Além das questões técnicas, o cinema de Kubrick marcou pela sensibilidade delicada e pelas audácias políticas e estéticas unidas em prol de um diálogo social primoroso. Sua quebra com a tendência da indústria cultural, todavia, tem uma característica bastante curiosa. A inspiração para seus enredos não era inovadora. Muito pelo contrário. Era na tradição literária que Kubrick buscava as sementes para sua criatividade imagética. Seu ponto de inovação estava mais sobre a forma que sobre o conteúdo.

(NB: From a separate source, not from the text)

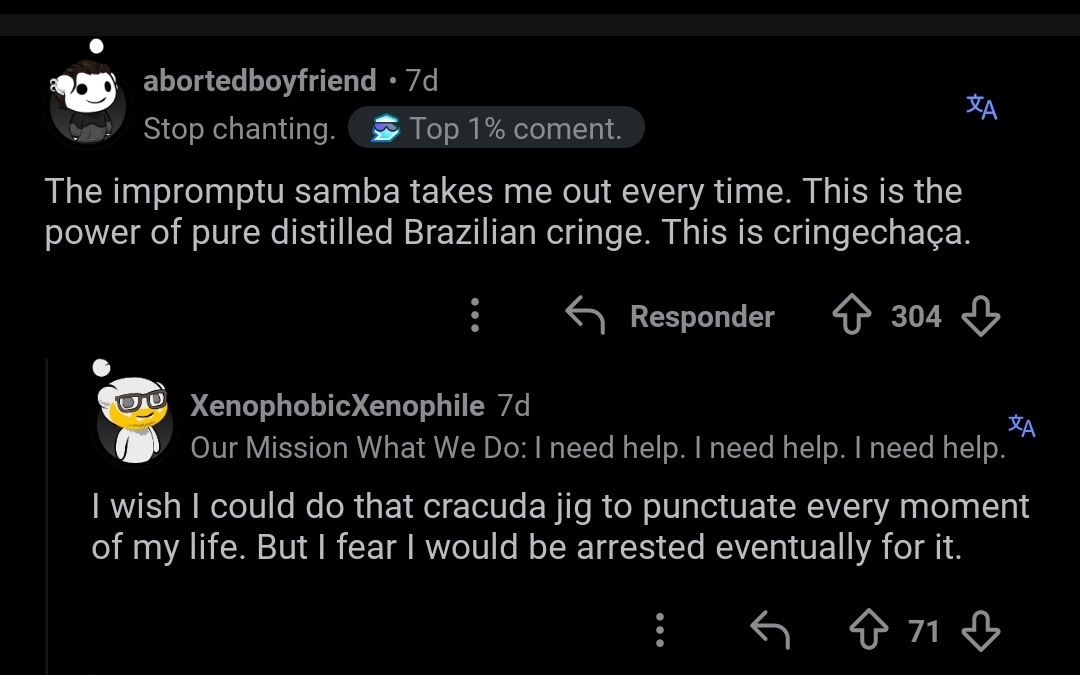Visit XenophobicXenophile's profile via username
The image size is (1080, 675).
click(x=337, y=405)
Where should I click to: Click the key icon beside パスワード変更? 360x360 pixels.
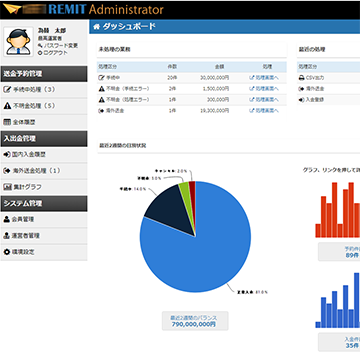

O resultado do debruçamento de Kubrick sobre obras literárias arrebatadoras que não se esgotavam quando transpostas para atuação, sons e enquadramento foi um cinema, embora hollywoodiano, como obra de arte com identidade própria, proveniente dos recursos específicos da linguagem audiovisual, e ainda assim vendável. Em Kubrick a literatura renascia como filmes. E os filmes, pelo apuro no domínio estético da linguagem cinematográfica, se eram derivados de livros, não eram cópias: tornou-se o caminho da sétima arte para realizar a proeza da adaptação em vez da cópia, era outra expressão da mesma inspiração, original.

Stanley Kubrick potencializou o espírito de uma época em profunda mudança estético-cultural que foram os anos 60, e redelineou o cinema comercial, até então baseado predominantemente em narrativas épicas e dramas romanescos. Ele foi um dos poucos que, finalmente, mostrou ao mundo que existem ideias, sensações e sentimentos que só podem ser expressos por meio de imagens em movimento.

O cinema hollywoodiano não era substitutivo da literatura, uma narrativa linear, uma novela estendida ou um dramalhão. O grande público estava diante pela primeira vez de obras comerciais arrebatadoras, e ao mesmo tempo completamente desafiadoras e ousadas para o que se entendia por cinema de "contação" de histórias de até então. Justamente em 1968, o ano de estreia de 2001: Uma Odisséia no Espaço, foi também o ano do estopim dos movimentos de protestos juvenis no mundo inteiro. Kubrick catalisou e expressou em imagens o espírito de toda uma geração que não encontrava mais vazão para suas aspirações de liberdade por aqui, no planeta Terra.

Desde o pioneirismo tecnológico utilizado em 2001- Uma Odisseia no Espaço, da fotografia de luzes naturais de Barry Lyndon, até o uso da steadicam em O Iluminado, Kubrick era incansável e irredutível na busca por novas formas de se fazer cinema. Em uma das cenas de Laranja Mecânica, numa loja da Inglaterra futurista, em plano aberto o personagem principal, Alex DeLarge, surge analisando discos na prateleira principal, e logo abaixo enxergamos o vinil de 2001: Uma Odisseia no Espaço. Comprova-se mais uma vez a importância e o divisor de águas que foi a obra, tanto no sentido imagético, estético, sensorial e sonoro, para o próprio diretor, para o público e para os cineastas posteriores. Stanley Kubrick sentencia que se tornara, a partir de então, sua própria referência na arte cinematográfica.